A story just as important, but one that did not receive nearly the attention as Flynn’s resignation was the broken by the Daily Caller and involved activities by the Saudi government to undermine a law enacted near the end of the Obama Administration - and which Trump supports strongly - enabling some Americans to fight back directly against states that sponsor terrorism.
The Justice Against Sponsors of Terrorism Act, or JASTA, which passed Congress by an overwhelming margin in both houses, gave U.S. citizens the standing needed to bring suit against foreign governments for deaths and other damage caused by terror attacks if the governments financing those attacks could be identified.
It’s a law the American people wanted, which is why President Obama’s veto was overridden 348-77 in the House and 97-1 in the Senate. The foreign policy establishment is another matter. As the British might say it “just isn’t cricket.” Well, neither is blowing a 747 airliner over Scotland into a billion pieces, killing everyone aboard. And unconventional war requires unconventional approaches, so if JASTA subverts the traditional way of doing things, so what? Having diplomats handle the problem as a matter between nations while everyone else suffers is, in the current environment, a concession akin to admitting defeat.
Now, senior Senate Republicans like Orrin Hatch, John McCain, and Lindsey Graham are trying to take the teeth out of what was just passed less than six months ago. They introduced a bill “to fix” what they claim are problems with the new law - conveniently before it’s had a shakedown cruise through the U.S. legal system.
Their changes, which they pretend are innocuous, create legal standards making it much harder for victims to get their day in court. If it passes, and the Saudis are said to be putting considerable sums behind the effort to get it through Congress, it will delay the application of justice to states proven to sponsor and finance terrorism. Justice delayed, as they say, is justice denied and is, therefore, totally unacceptable.
McCain and Graham have said their concerns center around the time-tested legal doctrine of “sovereign immunity,” a term that means a “sovereign or state cannot commit a legal wrong and is immune from civil suit or criminal prosecution.” Translated into English this means “the King can do no wrong,” a principle we honor in the United States even though we are a democracy rather than a monarchy.
The principle is a sound one when the government’s conduct is not egregious or deliberately subversive. When a government is paying the freight for terrorists killing innocent civilians it is another matter entirely. Put another way, think of JASTA as enforcing a kind of “sovereign responsibility,” a method short of war to force countries to take responsibility for their actions.

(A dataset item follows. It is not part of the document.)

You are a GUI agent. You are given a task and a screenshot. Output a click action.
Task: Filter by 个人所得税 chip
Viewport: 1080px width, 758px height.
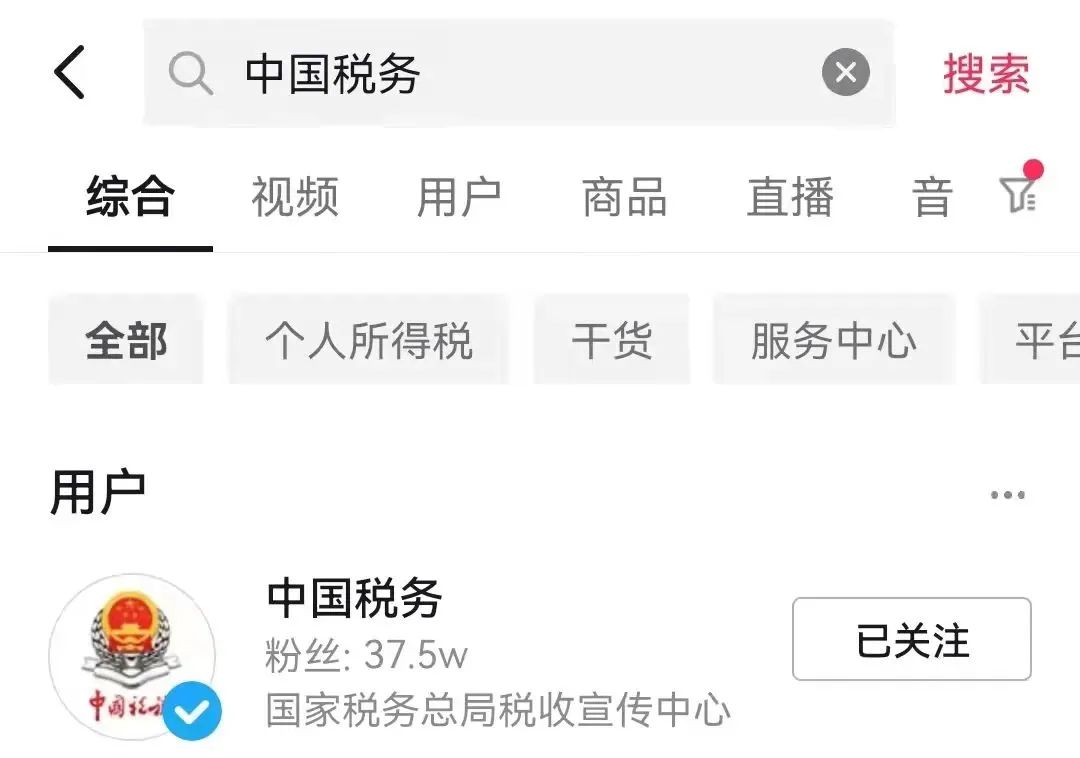pos(368,339)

The survivors of the 9/11 attack deserve justice. They should have a day in court, something JASTA is supposed to secure for them. What McCain and Graham are asking for puts them in sync with Saudi Arabia - the country of origin for most of the hijackers responsible for the deaths of more than 3,000 American men, women, and children in a single day.
If the comparison is offensive, as the senators will no doubt find it to be, so is the Saudi’s desire to escape responsibility. They and the Iranians and any of the other governments using misguided, radicalized religious fanatics as combat proxies in a war against the United States and her allies must be held accountable for what they have wrought. Weakening a law intended to do that is just as offensive if not more.